As I've learned more about deep learning and tried to understand the material, I've constantly had ideas that I think could improve things. Then I've tried them out, and usually learned that they didn't, or they did but they'd already been done, or that it was more complicated than that, etc. But I learned a ton in the process. On the other hand, suppose I was wary of doing AI capability work. Each time I had one of these ideas, I shied away from it out of fear of advancing AGI timelines. The result would be threefold: I'd have a much worse understanding of AI, and I'd be a lot more concerned about immininent AGI (after all, I had tons of ideas for how things could be done better!), and I wouldn't have actually delayed AGI timelines at all.

I think a lot of people who get into AI from the alignment side are in danger of falling into this trap. As an example in an ACX thread I saw someone thinking about doing their PHD in ML, and they were concerned that they may have to do capability research in order to get their PHD. Someone replied that if they had to they should at least try to make sure it is nothing particularly important, in order to avoid advancing AGI timelines. I don't think this is a good idea. Spending years working on research while actively holding yourself back from really thinking deeply about AI will harm your development significantly, and early in your career is right when you benefit the most from developing your understanding and are least likely to actually move up AGI timelines.

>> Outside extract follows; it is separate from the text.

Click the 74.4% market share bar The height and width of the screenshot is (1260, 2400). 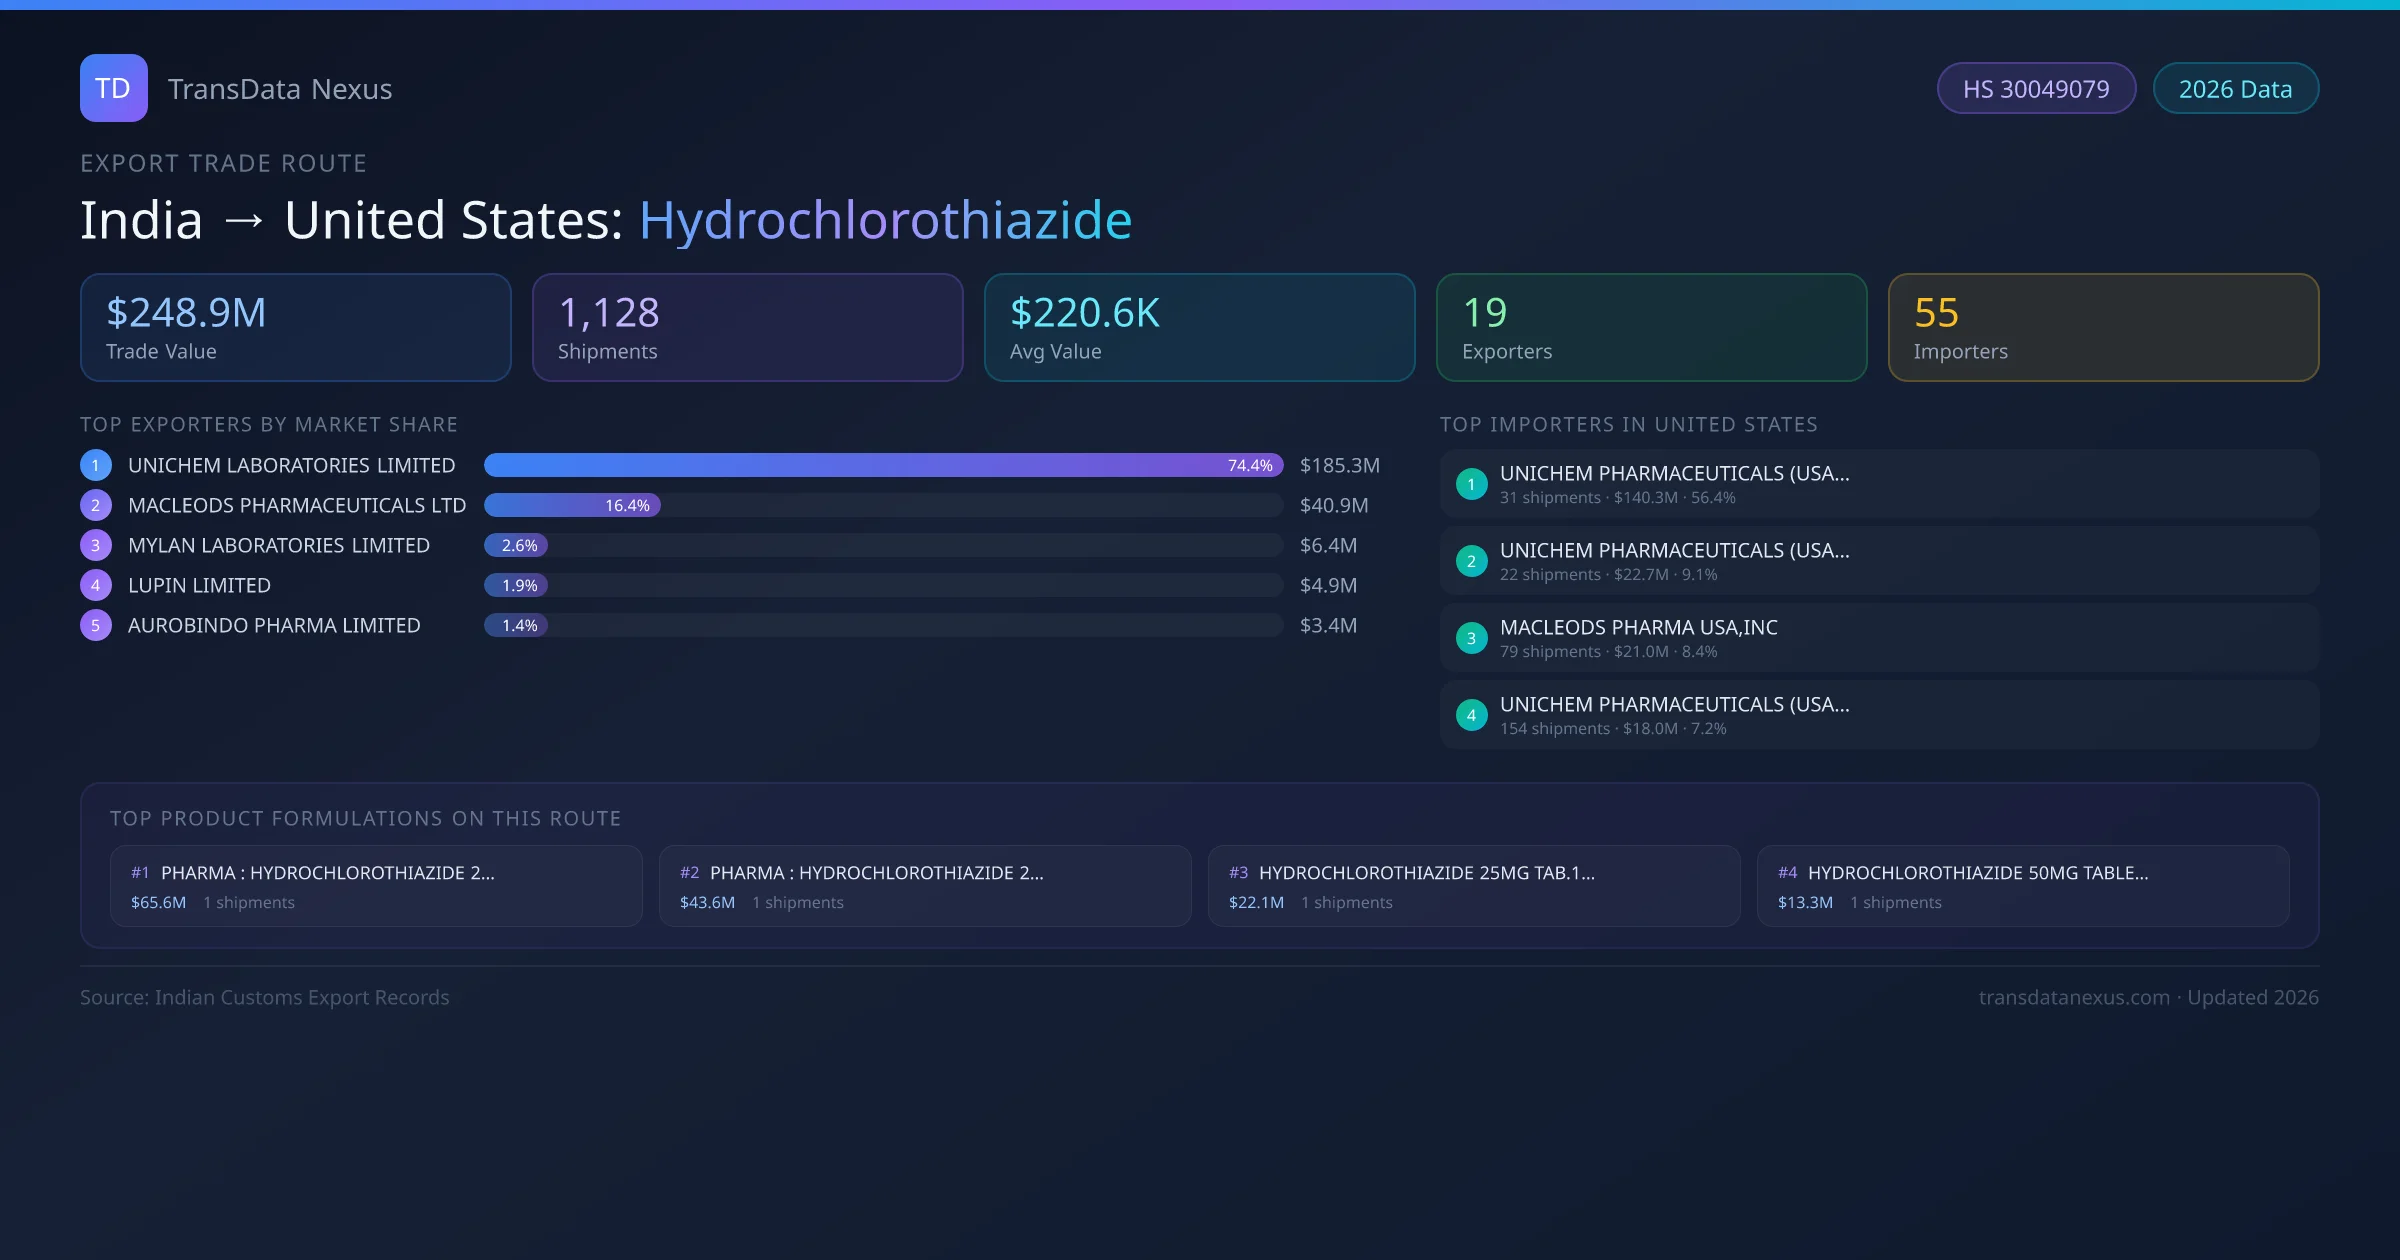[882, 465]
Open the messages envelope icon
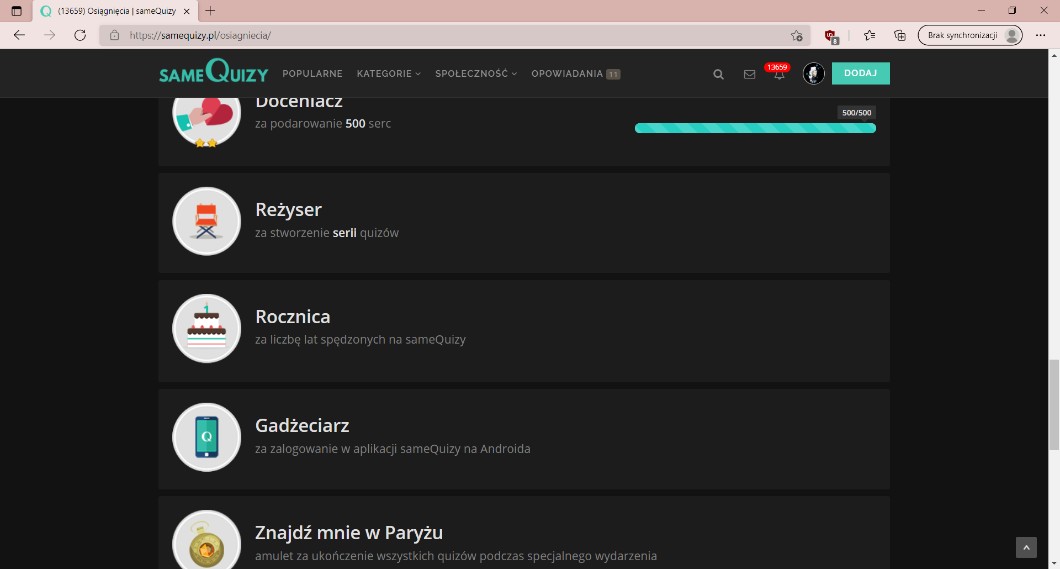 point(749,74)
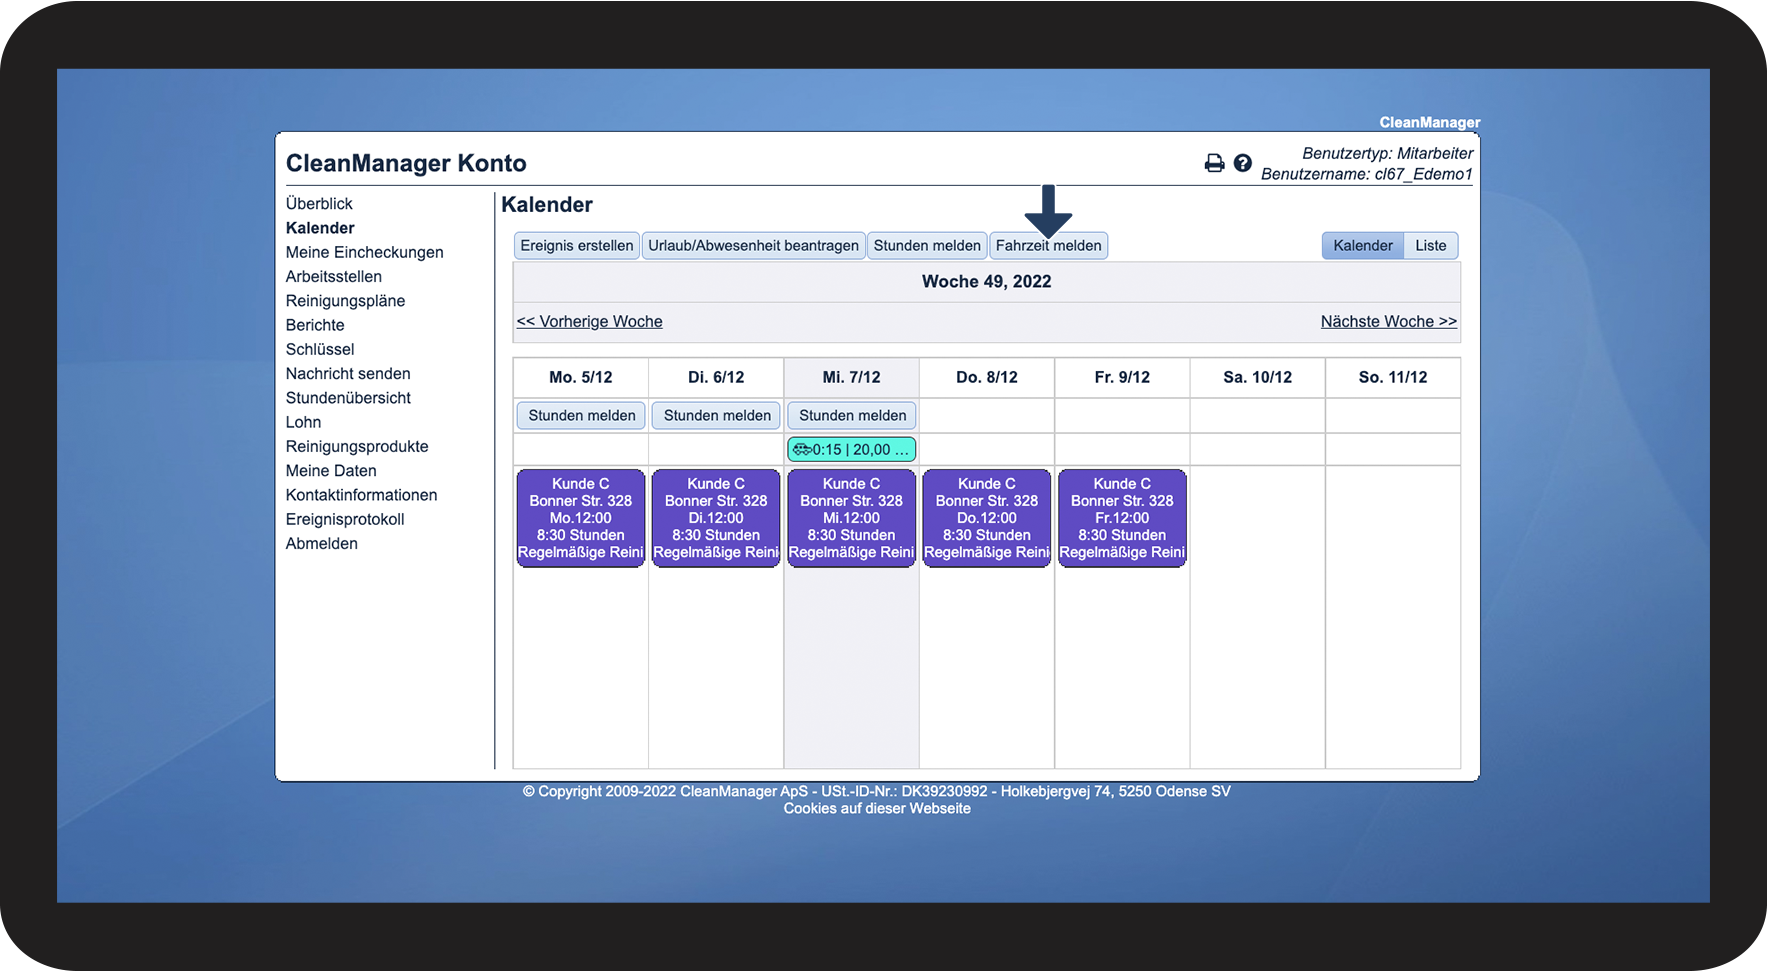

Suppose we have a current expected AGI arrival date of 20XX. This is the result of DeepMind, Google Brain, OpenAI, FAIR, Nvidia, universities all over the world, the Chinese government, and more all developing the state of the art. On top of that there's computational progress happening at the same time, which may well turn out to be a major bottleneck. How much would OpenAI removing themselves from this race affect the date? A small but real amount. How about a bright PHD candidate removing themselves from this race? About zero. I don't think people properly internalize both how insignificant the timeline difference is, and also how big the skill gains are from actually trying your hardest at something as opposed to handicapping yourself. And if you come up with something you're genuinely worried about you can just not publish.

  1. A paper which does for deceptive alignment what the goal misgeneralization paper does for inner alignment, i.e. describing it in ML language and setting up toy examples (for example, telling GPT-3 to take actions which minimize changes in its weights, given that it’s being trained using actor-critic RL with a certain advantage function, and seeing if it knows how to do so).

If I'm understanding this one right OpenAI did something similar to this for purely pragmatic reasons with VPT, a minecraft agent. They first trained a "foundation model" to imitate humans playing. Then, since their chosen task was to craft a diamond pickaxe, they finetuned it with RL, giving it reward for each step along the path to a diamond pickaxe that it successfully took. There's a problem with this approach:

"A major problem when fine-tuning with RL is catastrophic forgetting because previously learned skills can be lost before their value is realized. For instance, while our VPT foundation model never exhibits the entire sequence of behaviors required to smelt iron zero-shot, it did train on examples of players smelting with furnaces. It therefore may have some latent ability to smelt iron once the many prerequisites to do so have been performed. To combat the catastrophic forgetting of latent skills such that they can continually improve exploration throughout RL fine-tuning, we add an auxiliary Kullback-Leibler (KL) divergence loss between the RL model and the frozen pretrained policy."

In other words they first trained it to imitate humans, and saved this model; after that they trained the agent to maximize reward, but used the saved model and penalized it for deviating too far from what that human-imitator model would do. Basically saying "try to maximize reward but don't get too weird about it."